Hello, some feedbacks on this.
It would be helpful to add a parameter to $utfencode in order to make it not truncate, this is actually a problem in script because $utfencode is the function you need to use, to know the utf8 length, to see if it exceed a limit or not.
Something like $utfencode(input,[charset],[%var|&binvar]) returning the correct length of the utf8 string when %var|&binvar is used, and copying only the maximum length allowed into the output %variable (and all of it if a binvar of course)? This would allow us to not only get the real length, but we would now have the option as well to use a binvar to access all the bytes regardless of the length.
There is a note in versions.txt
saying that binvar are no longer limited on the number of byte that can be stored, one of the advantages of binvar in mIRC is to overcome the limit on characters for a line/parameter/etc.
Take /bset in maroon's example, $str() is evaluated correctly, because 6000 characters is ok, his bset comes with -t, and it can be extremely easily argued that therefore we're dealing with string according to your definition, so the limit should be in characters.
Now you could be arguing that no, this is a binary variable command and the -t switch does not override it.
That would be fine, except it's against the principle of allowing them to hold any number of byte. If binvar can hold as much as we want, why is bset silently limiting the number of byte added? If it makes perfect sense for binvar to hold that much bytes, then as long as $str resolves and the total line length in character is not beyond $maxlenl+100 (the current real limit), I don't see why maroon's bset would fail. To me that's simply a bug of /bset. The expected result can be achieved via two /bset, I don't see why not with one.
$sha256 and the like, being identifier, I also don't understand why they would chop at the limit, the result returned won't exceed any limit.
It is extremely unpleasant to not get an error because, and especially with $maxlenl changing over time, you have no idea that only that much has been used, and it will just cut an utf8 char in 'half' (is the case in maroon's example when $maxlenl+100 = 10340).
$regsubex suffer from the same problem and it's not very nice either: //noop $regsubex(foo,$str($chr(10004),6000),,) gives line too long for $regsubex, despite $str() being fine and the result being $null
It has to be said, $sha* etc and $regsubex are not binary function as far as the scripter is concerned.
I know that the common ground is converting to a single byte array, I just don't think it's necessary to apply the limit there, the scripting engine itself should be enough to handle that.
From my experience with msl (but it's certainly true for custom alias) any identifier parameter is limited to a maximum length of $maxlenl+Leeway (Leeway being 100 atm).
Of course there are exceptions, like $len, but $sha* family should all be exceptions as well.

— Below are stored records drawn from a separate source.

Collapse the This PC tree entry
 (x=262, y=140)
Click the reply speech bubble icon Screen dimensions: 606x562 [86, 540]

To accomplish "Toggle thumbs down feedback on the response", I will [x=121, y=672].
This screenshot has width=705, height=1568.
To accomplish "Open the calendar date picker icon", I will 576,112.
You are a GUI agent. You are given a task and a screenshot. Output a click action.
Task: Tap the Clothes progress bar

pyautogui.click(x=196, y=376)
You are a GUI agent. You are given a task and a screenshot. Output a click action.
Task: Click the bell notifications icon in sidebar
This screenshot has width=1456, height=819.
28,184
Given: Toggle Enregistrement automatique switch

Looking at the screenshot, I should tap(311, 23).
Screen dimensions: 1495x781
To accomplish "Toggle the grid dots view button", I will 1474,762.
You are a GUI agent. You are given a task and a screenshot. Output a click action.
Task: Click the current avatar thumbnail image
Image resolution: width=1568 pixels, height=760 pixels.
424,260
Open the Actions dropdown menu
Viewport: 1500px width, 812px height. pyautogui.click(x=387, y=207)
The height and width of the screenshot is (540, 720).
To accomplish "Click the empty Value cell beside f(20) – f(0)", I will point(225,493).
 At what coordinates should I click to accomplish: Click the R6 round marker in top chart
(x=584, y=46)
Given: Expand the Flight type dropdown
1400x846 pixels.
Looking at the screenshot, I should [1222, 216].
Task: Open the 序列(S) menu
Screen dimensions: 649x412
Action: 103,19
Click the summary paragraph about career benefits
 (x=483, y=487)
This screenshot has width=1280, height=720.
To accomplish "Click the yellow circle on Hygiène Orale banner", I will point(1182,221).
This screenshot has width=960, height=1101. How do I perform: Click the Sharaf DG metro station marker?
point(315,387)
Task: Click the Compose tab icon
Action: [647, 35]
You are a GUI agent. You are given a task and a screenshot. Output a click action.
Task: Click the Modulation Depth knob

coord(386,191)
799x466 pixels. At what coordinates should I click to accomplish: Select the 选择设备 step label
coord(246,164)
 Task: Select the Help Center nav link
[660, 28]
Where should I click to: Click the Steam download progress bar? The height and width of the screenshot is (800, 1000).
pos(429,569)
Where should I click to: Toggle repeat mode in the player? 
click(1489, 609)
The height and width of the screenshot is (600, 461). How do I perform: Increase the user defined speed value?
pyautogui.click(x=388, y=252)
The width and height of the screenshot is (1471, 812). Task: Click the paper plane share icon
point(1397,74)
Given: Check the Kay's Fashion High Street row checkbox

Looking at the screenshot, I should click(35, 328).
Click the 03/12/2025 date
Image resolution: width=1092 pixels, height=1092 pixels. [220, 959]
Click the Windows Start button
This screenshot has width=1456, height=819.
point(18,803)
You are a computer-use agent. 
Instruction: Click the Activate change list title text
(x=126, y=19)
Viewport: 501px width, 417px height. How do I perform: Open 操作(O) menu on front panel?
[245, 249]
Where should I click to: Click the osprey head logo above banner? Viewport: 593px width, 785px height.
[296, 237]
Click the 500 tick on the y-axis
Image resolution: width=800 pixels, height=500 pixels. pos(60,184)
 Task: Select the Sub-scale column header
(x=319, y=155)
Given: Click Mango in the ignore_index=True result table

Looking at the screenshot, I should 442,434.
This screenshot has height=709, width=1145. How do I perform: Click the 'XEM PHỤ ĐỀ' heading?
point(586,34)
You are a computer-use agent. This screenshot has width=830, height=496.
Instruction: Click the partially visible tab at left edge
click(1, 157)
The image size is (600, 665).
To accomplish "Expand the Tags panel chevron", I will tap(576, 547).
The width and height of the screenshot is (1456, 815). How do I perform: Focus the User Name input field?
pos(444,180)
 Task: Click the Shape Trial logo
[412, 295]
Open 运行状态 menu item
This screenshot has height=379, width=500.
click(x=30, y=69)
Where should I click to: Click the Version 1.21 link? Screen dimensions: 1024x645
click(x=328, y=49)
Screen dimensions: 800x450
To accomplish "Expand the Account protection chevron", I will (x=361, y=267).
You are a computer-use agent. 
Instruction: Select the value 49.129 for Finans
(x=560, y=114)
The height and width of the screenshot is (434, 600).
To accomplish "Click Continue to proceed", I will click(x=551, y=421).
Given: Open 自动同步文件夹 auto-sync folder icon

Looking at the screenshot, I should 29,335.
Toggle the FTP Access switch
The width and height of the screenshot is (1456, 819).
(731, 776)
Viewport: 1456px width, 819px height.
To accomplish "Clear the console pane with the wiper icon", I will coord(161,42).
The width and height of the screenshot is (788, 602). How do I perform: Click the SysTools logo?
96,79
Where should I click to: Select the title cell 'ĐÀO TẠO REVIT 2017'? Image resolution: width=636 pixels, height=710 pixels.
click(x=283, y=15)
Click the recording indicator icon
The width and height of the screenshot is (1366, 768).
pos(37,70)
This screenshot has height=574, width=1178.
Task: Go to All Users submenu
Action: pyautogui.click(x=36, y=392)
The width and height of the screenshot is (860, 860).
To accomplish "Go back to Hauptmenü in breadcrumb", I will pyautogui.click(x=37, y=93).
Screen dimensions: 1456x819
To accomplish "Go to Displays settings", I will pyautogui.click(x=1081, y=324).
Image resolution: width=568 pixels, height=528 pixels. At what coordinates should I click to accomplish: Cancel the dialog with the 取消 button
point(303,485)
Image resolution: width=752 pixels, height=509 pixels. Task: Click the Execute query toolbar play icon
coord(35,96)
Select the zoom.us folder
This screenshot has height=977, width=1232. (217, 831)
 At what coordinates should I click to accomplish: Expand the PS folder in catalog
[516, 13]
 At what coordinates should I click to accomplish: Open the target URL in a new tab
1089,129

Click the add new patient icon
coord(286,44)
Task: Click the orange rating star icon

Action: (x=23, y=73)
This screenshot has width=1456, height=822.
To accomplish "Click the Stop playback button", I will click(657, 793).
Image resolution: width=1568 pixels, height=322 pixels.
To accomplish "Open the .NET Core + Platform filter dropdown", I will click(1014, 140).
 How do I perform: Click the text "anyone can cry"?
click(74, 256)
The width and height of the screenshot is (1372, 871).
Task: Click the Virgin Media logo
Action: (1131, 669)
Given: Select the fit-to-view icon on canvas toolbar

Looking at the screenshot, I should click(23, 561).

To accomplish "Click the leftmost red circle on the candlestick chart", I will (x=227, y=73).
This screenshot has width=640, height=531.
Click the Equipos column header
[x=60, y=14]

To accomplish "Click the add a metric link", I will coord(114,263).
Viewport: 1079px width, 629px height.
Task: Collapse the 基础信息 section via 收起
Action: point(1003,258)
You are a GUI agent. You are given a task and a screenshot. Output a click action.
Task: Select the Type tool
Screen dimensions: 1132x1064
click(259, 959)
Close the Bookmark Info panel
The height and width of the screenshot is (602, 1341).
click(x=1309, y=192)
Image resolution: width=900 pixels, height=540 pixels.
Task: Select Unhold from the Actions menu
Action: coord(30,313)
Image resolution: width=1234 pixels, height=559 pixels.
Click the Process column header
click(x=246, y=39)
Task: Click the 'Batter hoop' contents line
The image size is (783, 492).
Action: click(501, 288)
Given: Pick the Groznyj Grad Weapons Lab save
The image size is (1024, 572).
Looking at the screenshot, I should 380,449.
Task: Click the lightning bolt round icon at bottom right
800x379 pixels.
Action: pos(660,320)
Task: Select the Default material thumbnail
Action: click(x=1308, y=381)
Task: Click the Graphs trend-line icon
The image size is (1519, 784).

And, if $len has no check on string length, $len can actually never return more than $maxlenl+Leeway, if you pass more than that as plain text to $len, the scripting engine stops and return $len: invalid parameter, but this is certainly not a limit on $len itself, just the engine parsing plain text parameter, I assume. And non plain text, well, you're limited to $maxlenl+Leeway anyway or you'll get a line too long error. The same applies to $sha256.
That gives us a limit already on the number of bytes that can be written to the single byte array internally from such identifier call: the above x 4.
$maxlenl being 10240 for now, that's a limit of around 40kb from the msl engine itself, and that's a memory that is released immediately after the call (might be a bit different memory wise for $regsubex, but for most identifiers like that, I believe the memory is released immediately), I don't think mIRC is in any danger.
All in all, with Unicode and the future, 64 bits, I don't think the internal limit on byte for such function requiring conversion is making it much safer for mIRC, rather we get stuck on what we feel should be working.
Of course mIRC needs some kind of limit, and it's nice to have it extended etc, but it makes sense to have a limit on the number of characters only in our script, since binvar are not limited.
I believe this limit made from the parameter length in character is enough.
Based on the above, I would like to see the limit removed for all identifiers applicable like that, because we can always use a binvar directly with the identifiers themselves (again, when applicable, I didn't check but ideally, it would always be applicable, but does work with $sha* family and via $bfind().regex for regex identifiers.)